[Records from a collection]

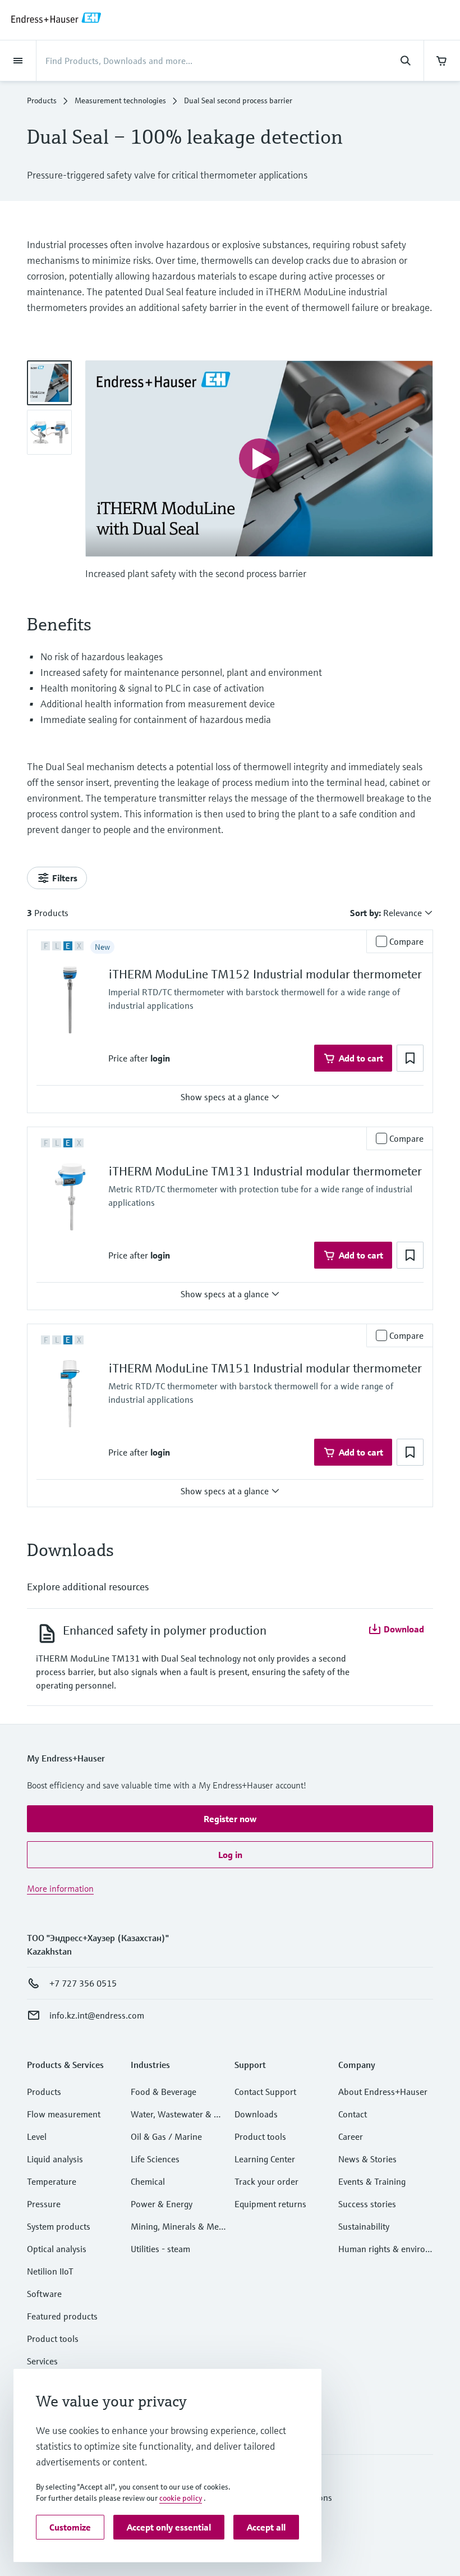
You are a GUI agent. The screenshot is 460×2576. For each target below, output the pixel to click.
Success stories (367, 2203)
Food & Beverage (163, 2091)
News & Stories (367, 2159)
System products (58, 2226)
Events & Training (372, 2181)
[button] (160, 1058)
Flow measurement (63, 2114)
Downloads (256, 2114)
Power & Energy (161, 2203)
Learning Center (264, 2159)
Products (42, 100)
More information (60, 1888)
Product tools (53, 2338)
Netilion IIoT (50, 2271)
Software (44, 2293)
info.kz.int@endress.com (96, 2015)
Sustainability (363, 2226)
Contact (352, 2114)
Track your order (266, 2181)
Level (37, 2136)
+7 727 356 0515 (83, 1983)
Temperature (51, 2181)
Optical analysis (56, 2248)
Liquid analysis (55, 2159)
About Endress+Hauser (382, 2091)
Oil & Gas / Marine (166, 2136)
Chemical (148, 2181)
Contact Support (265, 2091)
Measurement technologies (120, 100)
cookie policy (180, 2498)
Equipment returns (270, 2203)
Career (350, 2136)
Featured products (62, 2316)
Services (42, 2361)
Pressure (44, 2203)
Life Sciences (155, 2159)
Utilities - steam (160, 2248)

Assignment: Exact repetition of the data is needed, with no images retained.

Solution to this task:
You are a GUI agent. The screenshot is 460×2576. For each target below, output the pixel to click.
Success stories (367, 2203)
Food & Beverage (163, 2091)
News & Stories (367, 2159)
System products (58, 2226)
Events & Training (372, 2181)
[button] (160, 1058)
Flow measurement (63, 2114)
Downloads (256, 2114)
Power & Energy (161, 2203)
Learning Center (264, 2159)
Products (42, 100)
More information (60, 1888)
Product tools (53, 2338)
Netilion IIoT (50, 2271)
Software (44, 2293)
info.kz.int@endress.com (96, 2015)
Sustainability (363, 2226)
Contact (352, 2114)
Track your order (266, 2181)
Level (37, 2136)
+7 727 356 0515 (83, 1983)
Temperature (51, 2181)
Optical analysis (56, 2248)
Liquid analysis (55, 2159)
About Endress+Hauser (382, 2091)
Oil & Gas / Marine (166, 2136)
Chemical (148, 2181)
Contact Support (265, 2091)
Measurement technologies (120, 100)
cookie policy (180, 2498)
Equipment returns (270, 2203)
Career (350, 2136)
Featured products (62, 2316)
Services (42, 2361)
Pressure (44, 2203)
Life Sciences (155, 2159)
Utilities - steam (160, 2248)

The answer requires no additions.